» Task requirements
Having located "Given: Switch to", write out its line and the remaining lines of the material exactly, the last one included, but not the pictures.

☆ ☆ ☆ ☆ ☆ ☆ ☆

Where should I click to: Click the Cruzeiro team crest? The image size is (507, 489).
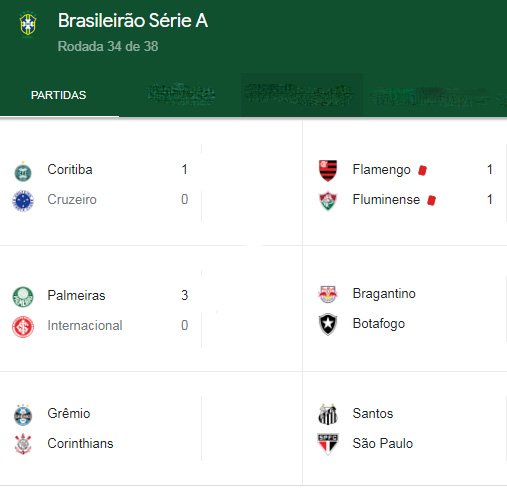(23, 201)
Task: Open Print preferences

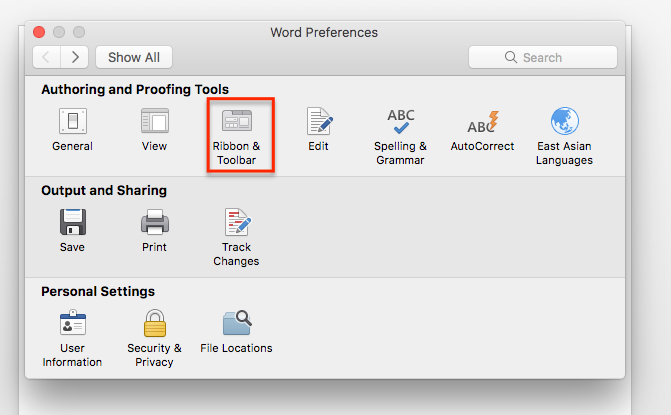Action: [154, 222]
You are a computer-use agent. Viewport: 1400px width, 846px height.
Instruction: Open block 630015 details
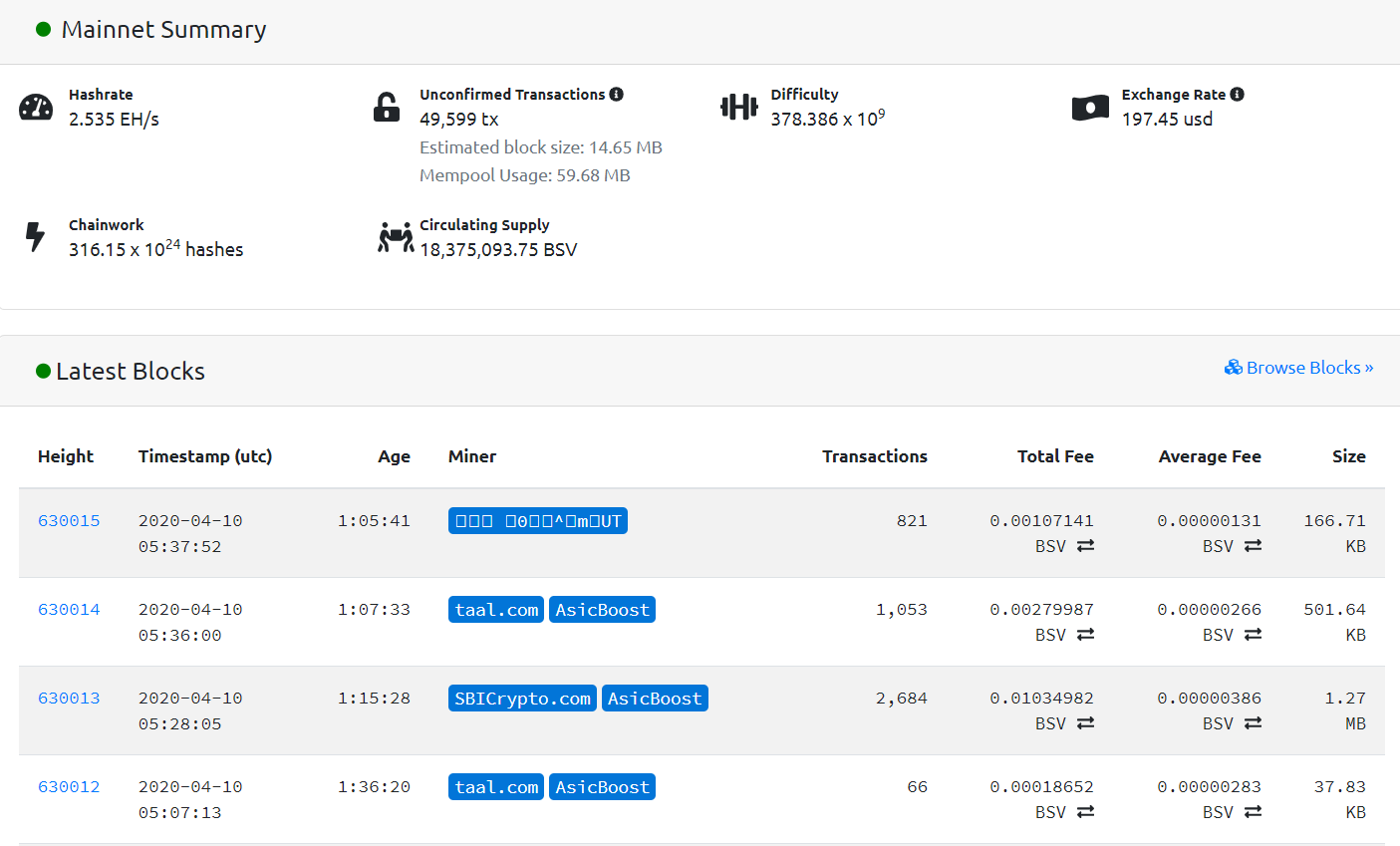click(x=69, y=521)
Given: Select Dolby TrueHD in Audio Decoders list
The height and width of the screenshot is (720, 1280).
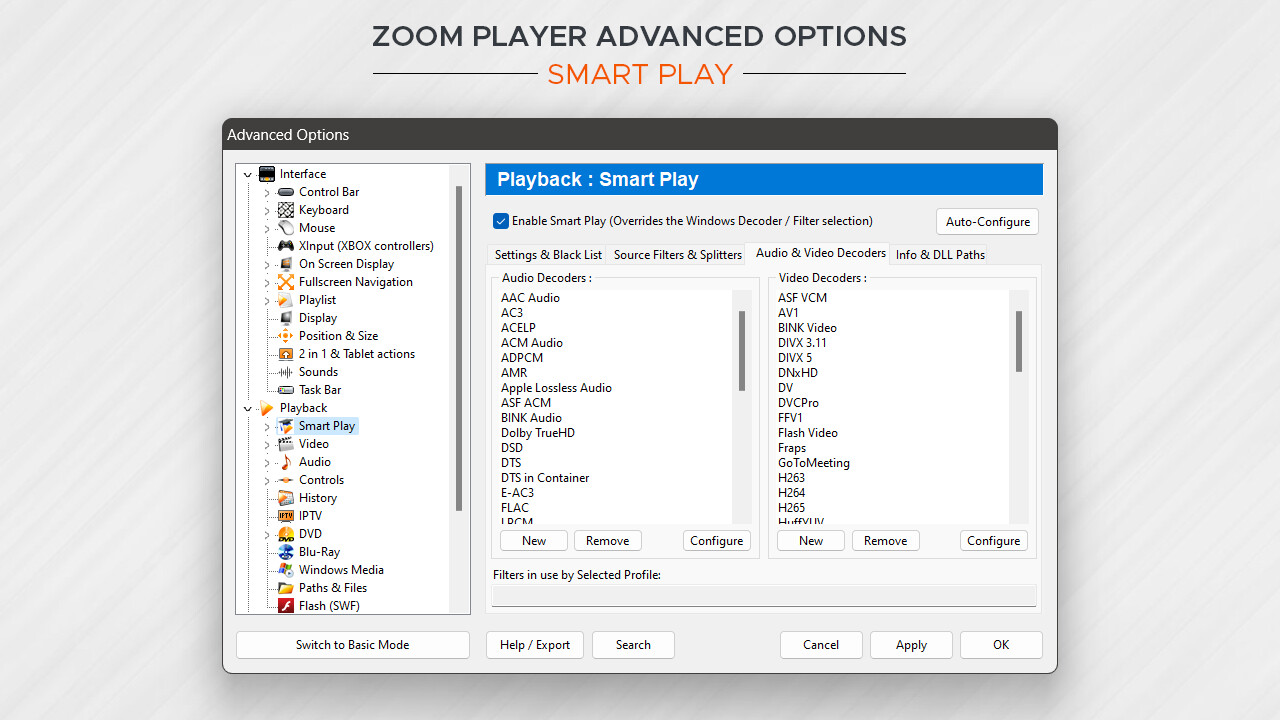Looking at the screenshot, I should pyautogui.click(x=536, y=432).
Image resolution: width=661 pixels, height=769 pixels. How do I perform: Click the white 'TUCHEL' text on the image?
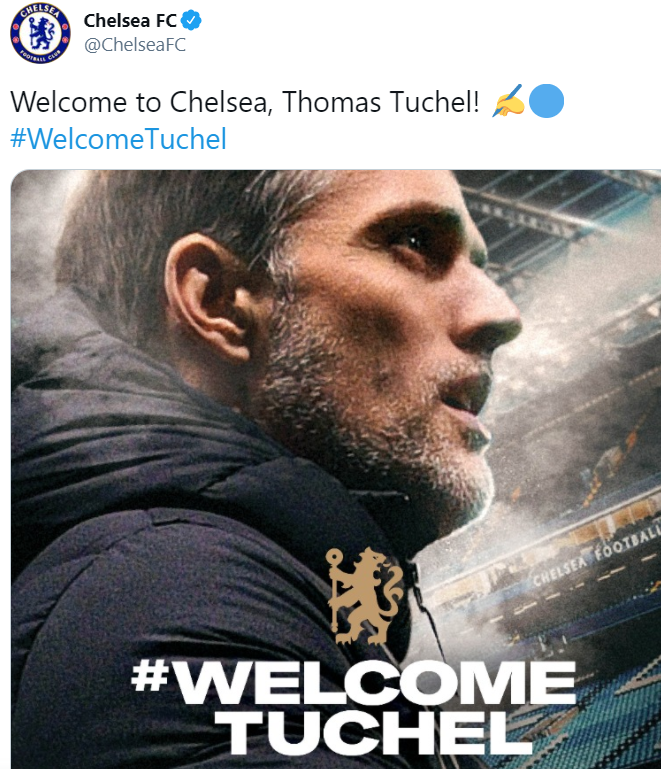click(x=371, y=733)
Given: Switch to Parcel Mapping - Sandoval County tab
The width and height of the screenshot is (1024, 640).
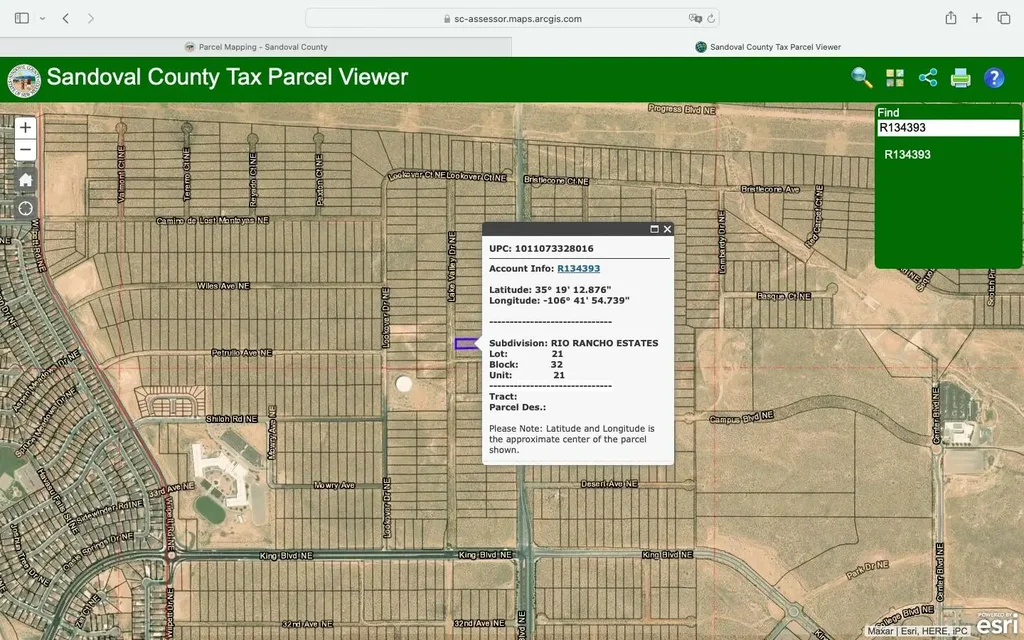Looking at the screenshot, I should (256, 47).
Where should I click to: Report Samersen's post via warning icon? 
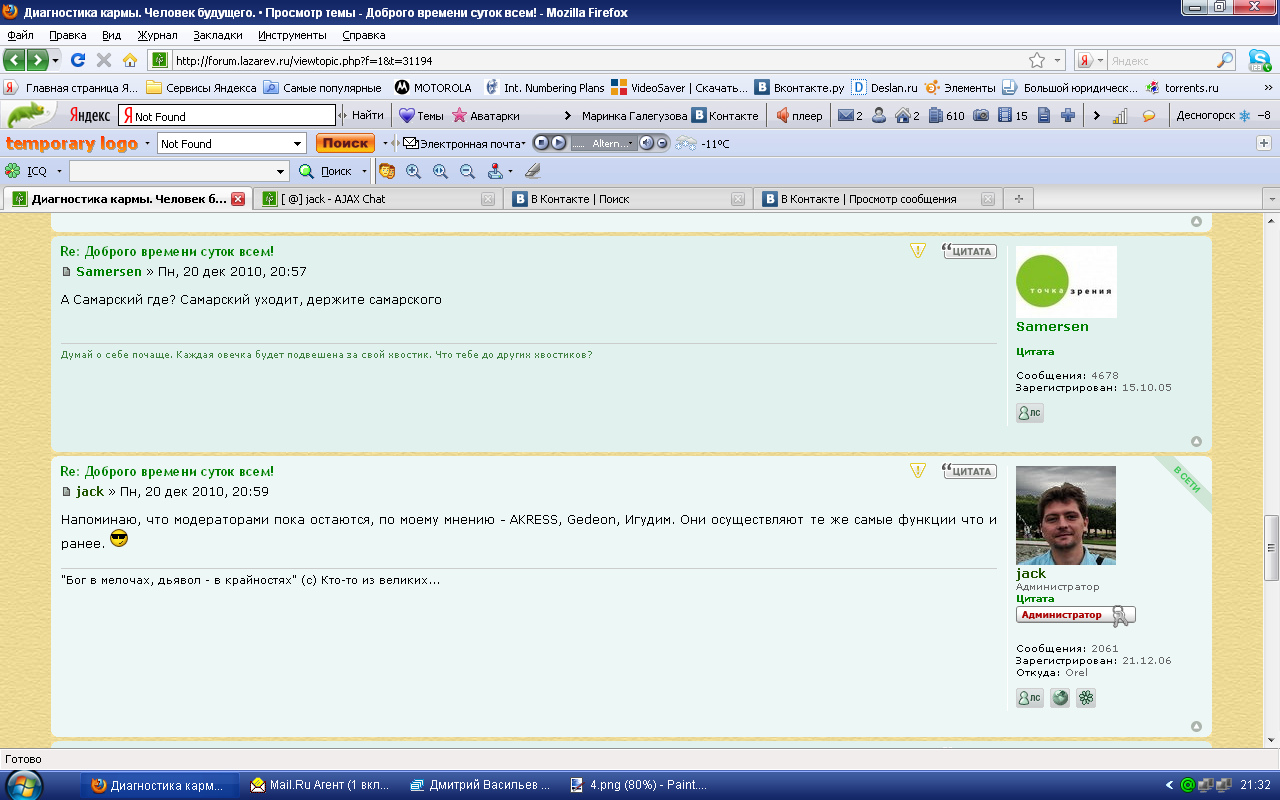click(x=917, y=251)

☆ ☆ ☆ ☆ ☆ ☆ ☆

» Output
Given: Switch to Parcel Mapping - Sandoval County tab
The width and height of the screenshot is (1024, 640).
Looking at the screenshot, I should (256, 47).
Where should I click to: Report Samersen's post via warning icon? 
click(x=917, y=251)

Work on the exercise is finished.